The problem. Restate, exactly as written, the entries below from the line that holds "About (302, 130)" through the line that holds "Équipe (180, 456)". Pictures are not part of the copy.

The data.
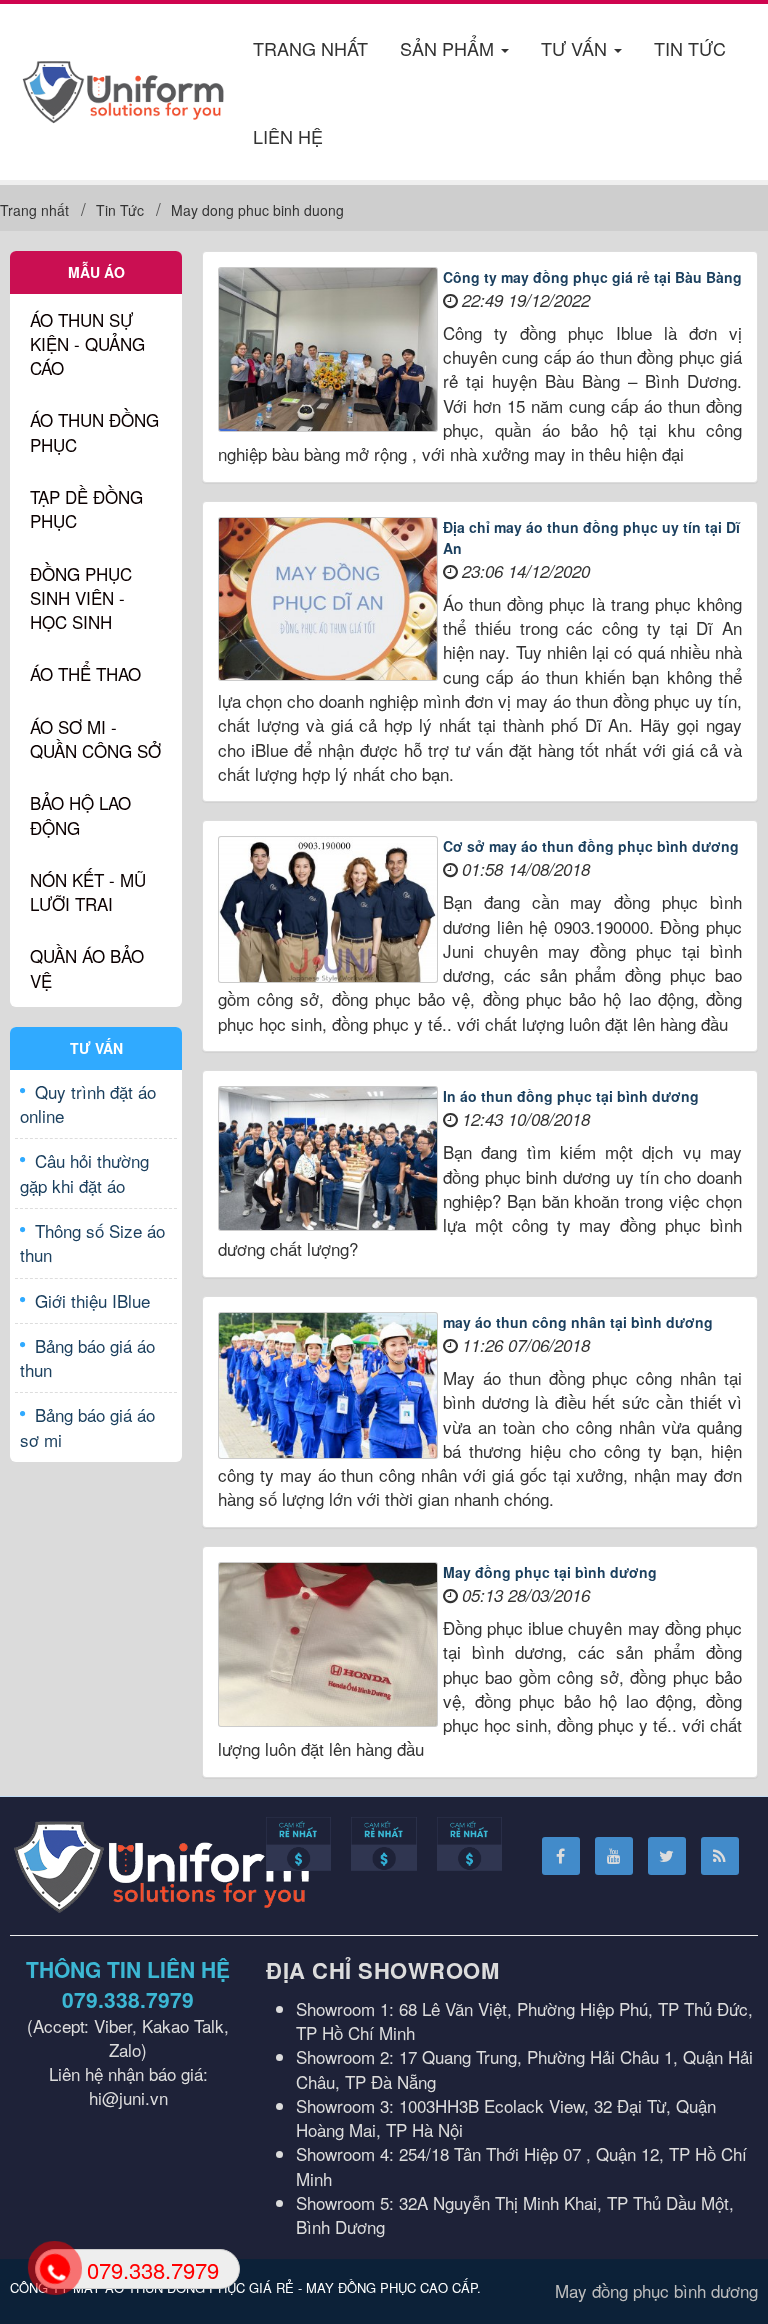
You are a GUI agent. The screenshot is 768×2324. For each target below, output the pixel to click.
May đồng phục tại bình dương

...

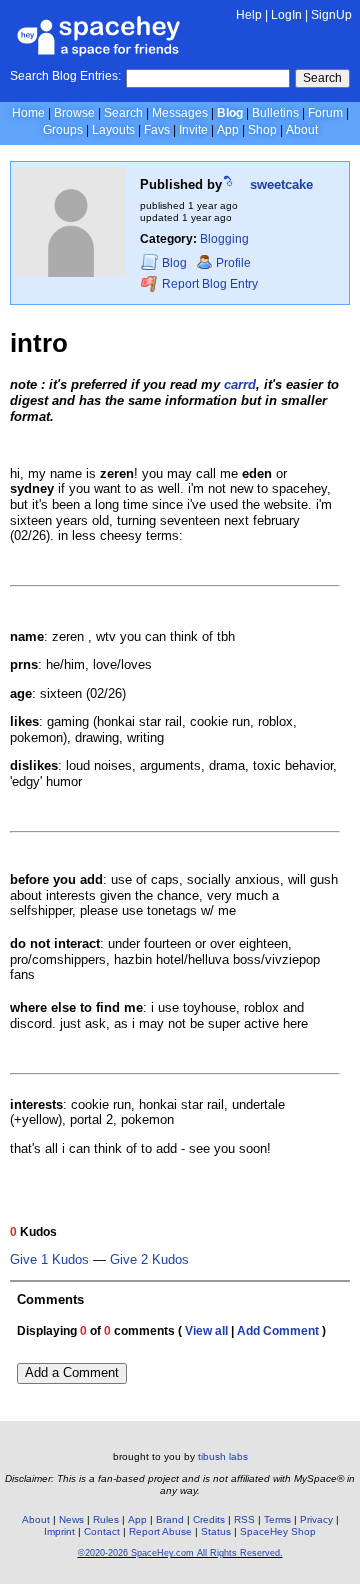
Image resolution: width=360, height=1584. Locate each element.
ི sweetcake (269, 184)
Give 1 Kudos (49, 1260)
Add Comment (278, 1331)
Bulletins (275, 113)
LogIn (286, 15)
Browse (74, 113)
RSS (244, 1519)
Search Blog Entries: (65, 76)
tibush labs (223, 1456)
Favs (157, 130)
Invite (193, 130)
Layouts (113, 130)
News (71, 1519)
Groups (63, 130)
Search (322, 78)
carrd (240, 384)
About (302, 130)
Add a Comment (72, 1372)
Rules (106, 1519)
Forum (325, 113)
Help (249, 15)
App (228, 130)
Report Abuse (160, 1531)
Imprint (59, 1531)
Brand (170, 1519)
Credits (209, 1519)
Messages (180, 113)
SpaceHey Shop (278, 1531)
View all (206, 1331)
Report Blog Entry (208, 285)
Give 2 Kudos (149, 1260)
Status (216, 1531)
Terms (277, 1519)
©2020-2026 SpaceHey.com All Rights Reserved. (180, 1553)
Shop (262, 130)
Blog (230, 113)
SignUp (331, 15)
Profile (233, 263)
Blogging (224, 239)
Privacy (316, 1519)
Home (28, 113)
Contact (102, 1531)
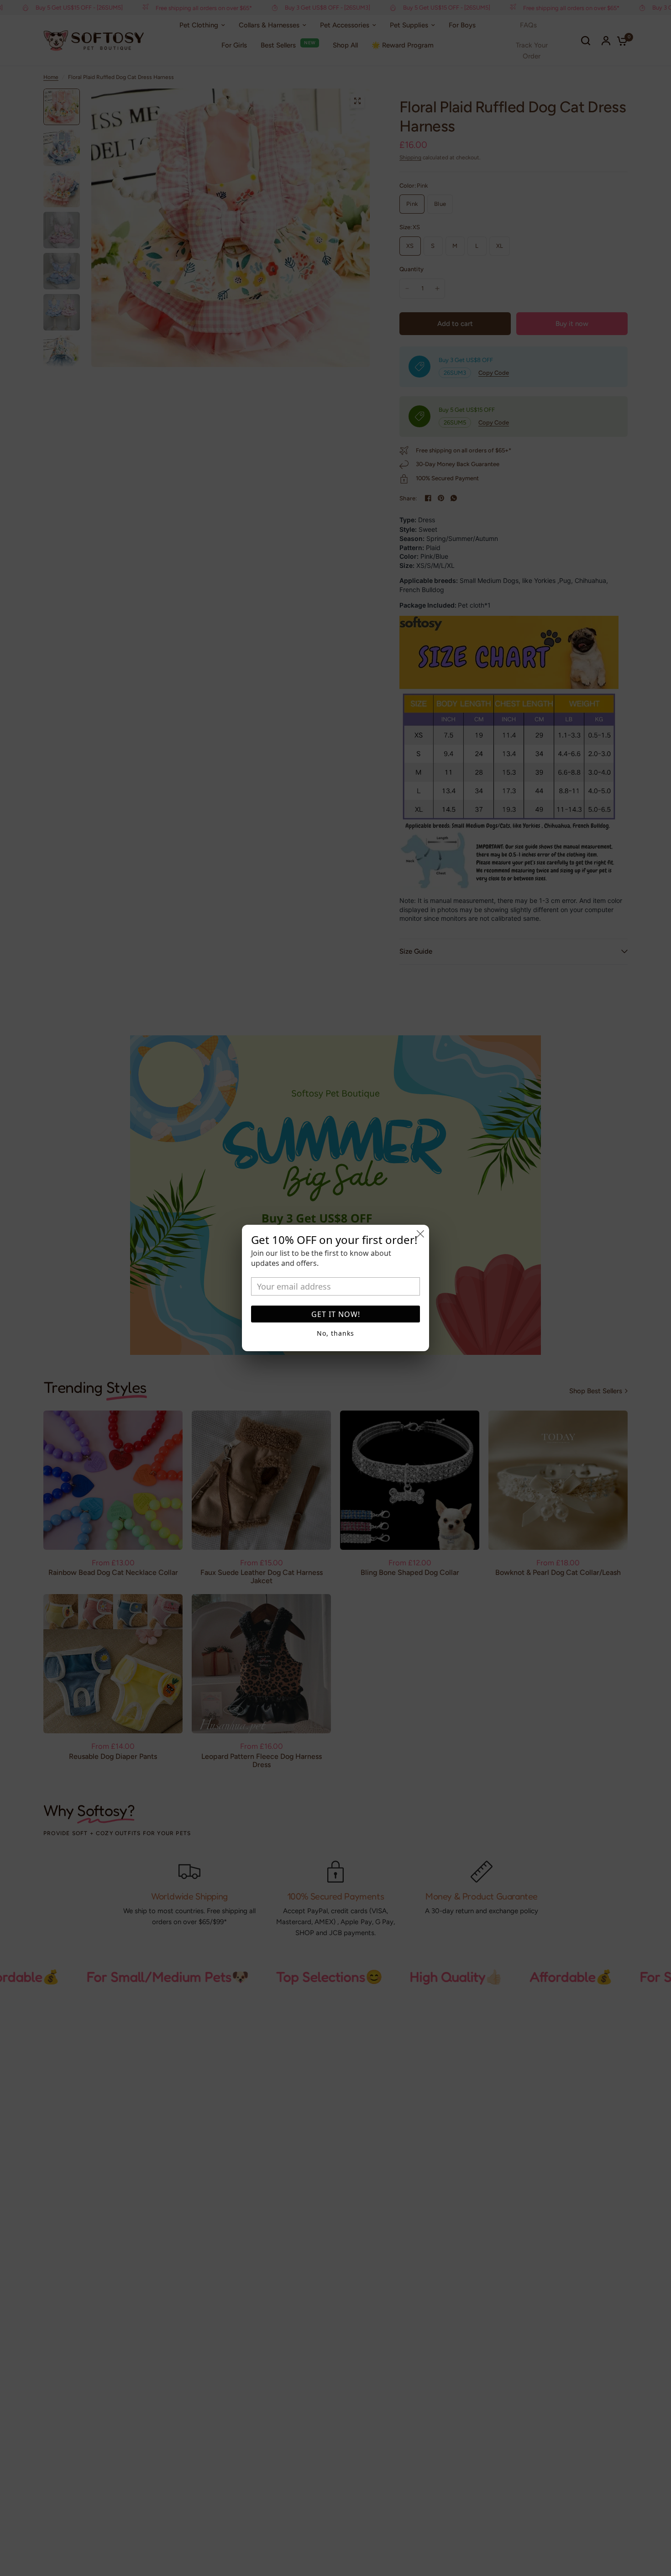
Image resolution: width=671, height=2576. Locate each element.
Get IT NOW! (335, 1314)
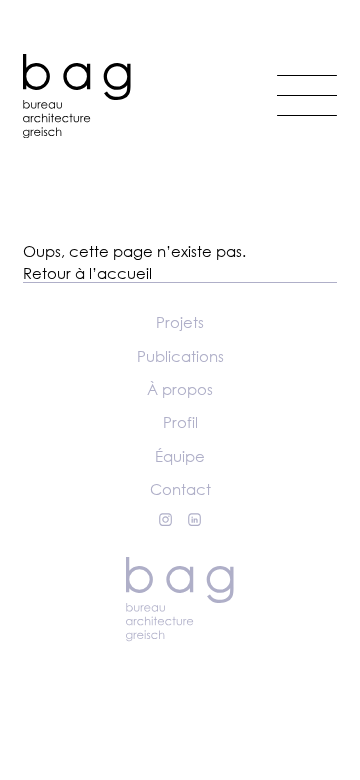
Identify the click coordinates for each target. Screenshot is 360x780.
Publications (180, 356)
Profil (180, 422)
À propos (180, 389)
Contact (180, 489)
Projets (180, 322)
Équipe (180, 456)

--

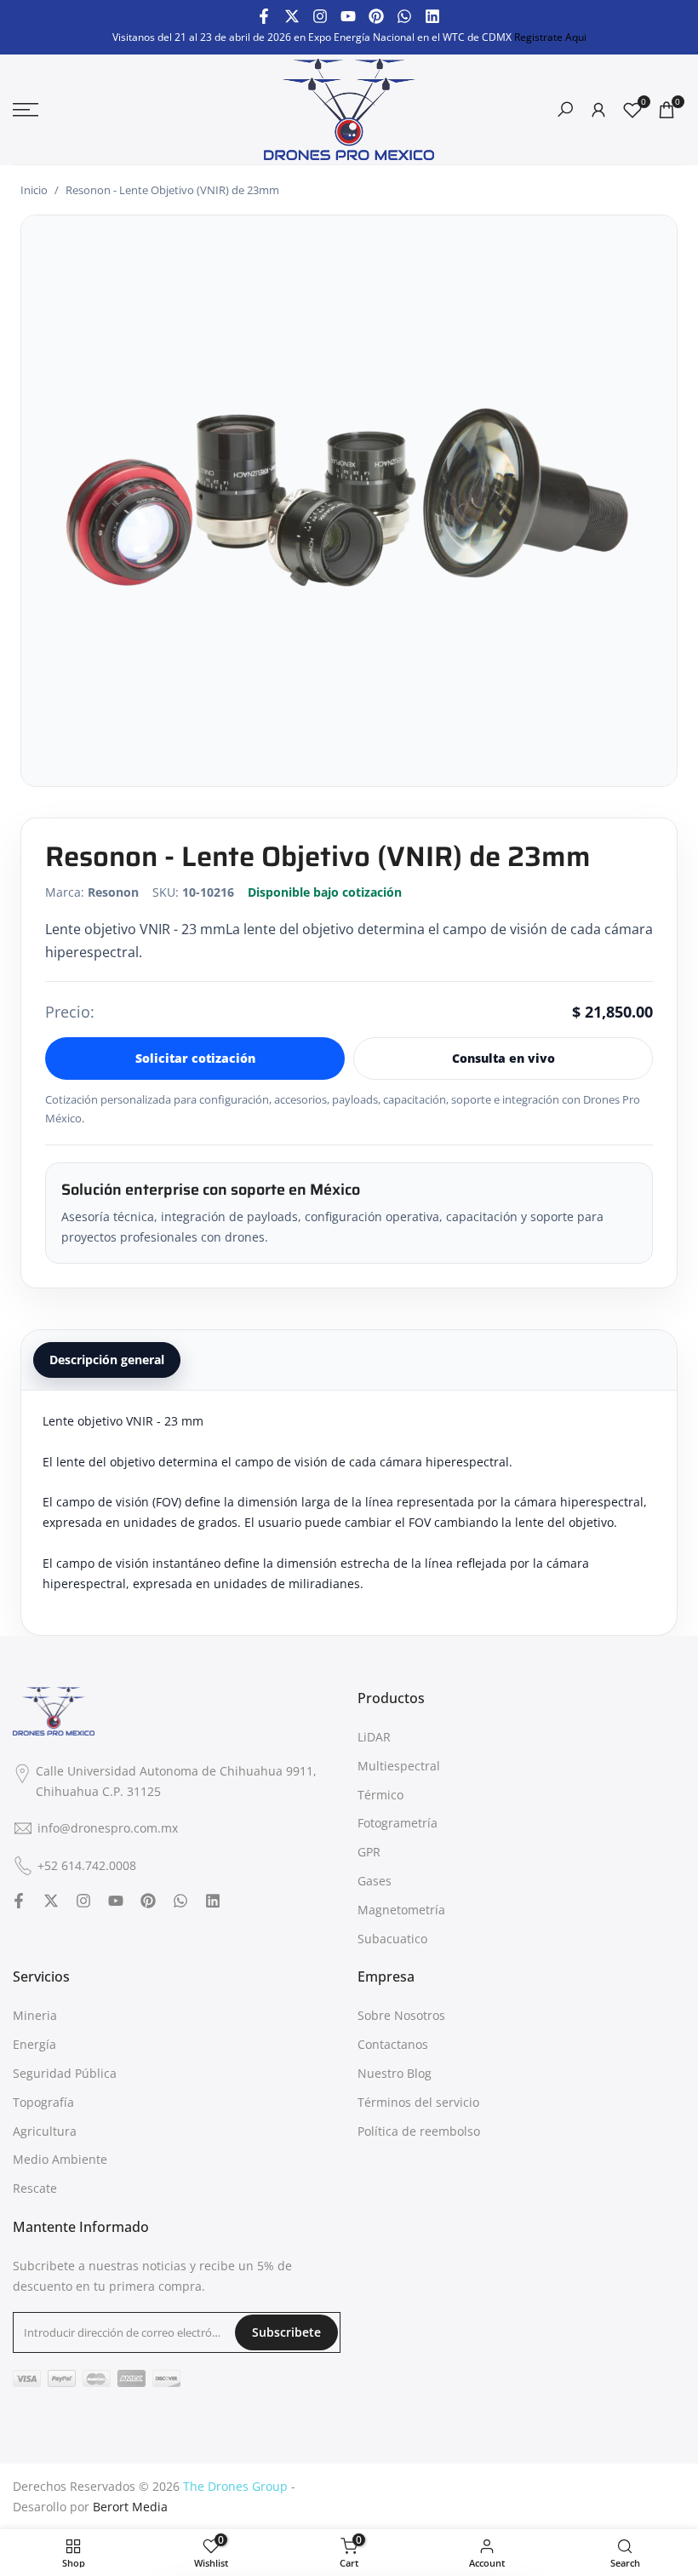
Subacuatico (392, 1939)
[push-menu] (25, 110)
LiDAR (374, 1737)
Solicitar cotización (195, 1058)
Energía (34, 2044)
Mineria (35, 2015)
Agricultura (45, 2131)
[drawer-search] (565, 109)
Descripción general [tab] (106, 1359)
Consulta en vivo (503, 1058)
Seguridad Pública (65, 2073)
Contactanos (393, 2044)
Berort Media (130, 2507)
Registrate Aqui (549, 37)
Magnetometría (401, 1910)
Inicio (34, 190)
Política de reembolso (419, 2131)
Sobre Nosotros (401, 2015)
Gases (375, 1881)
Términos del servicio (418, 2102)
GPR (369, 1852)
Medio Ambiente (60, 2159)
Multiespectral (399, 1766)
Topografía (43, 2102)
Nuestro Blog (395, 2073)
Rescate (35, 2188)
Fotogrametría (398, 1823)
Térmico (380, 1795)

Result.
About (302, 130)
Add a Comment (72, 1372)
Rules (106, 1519)
Forum (325, 113)
Help (249, 15)
App (228, 130)
Report Abuse (160, 1531)
Imprint (59, 1531)
Brand (170, 1519)
Credits (209, 1519)
Messages (180, 113)
SpaceHey Shop (278, 1531)
View all (206, 1331)
Report Blog Entry (208, 285)
Give 2 Kudos (149, 1260)
Status (216, 1531)
Terms (277, 1519)
©2020-2026 SpaceHey.com All Rights Reserved. (180, 1553)
Shop (262, 130)
Blog (230, 113)
SignUp (331, 15)
Profile (233, 263)
Blogging (224, 239)
Privacy (316, 1519)
Home (28, 113)
Contact (102, 1531)
Image resolution: width=671, height=2576. Locate each element.
Get IT NOW! (335, 1314)
Identify the click coordinates for each target. Screenshot is 360x780.
Publications (180, 356)
Profil (180, 422)
À propos (180, 389)
Contact (180, 489)
Projets (180, 322)
Équipe (180, 456)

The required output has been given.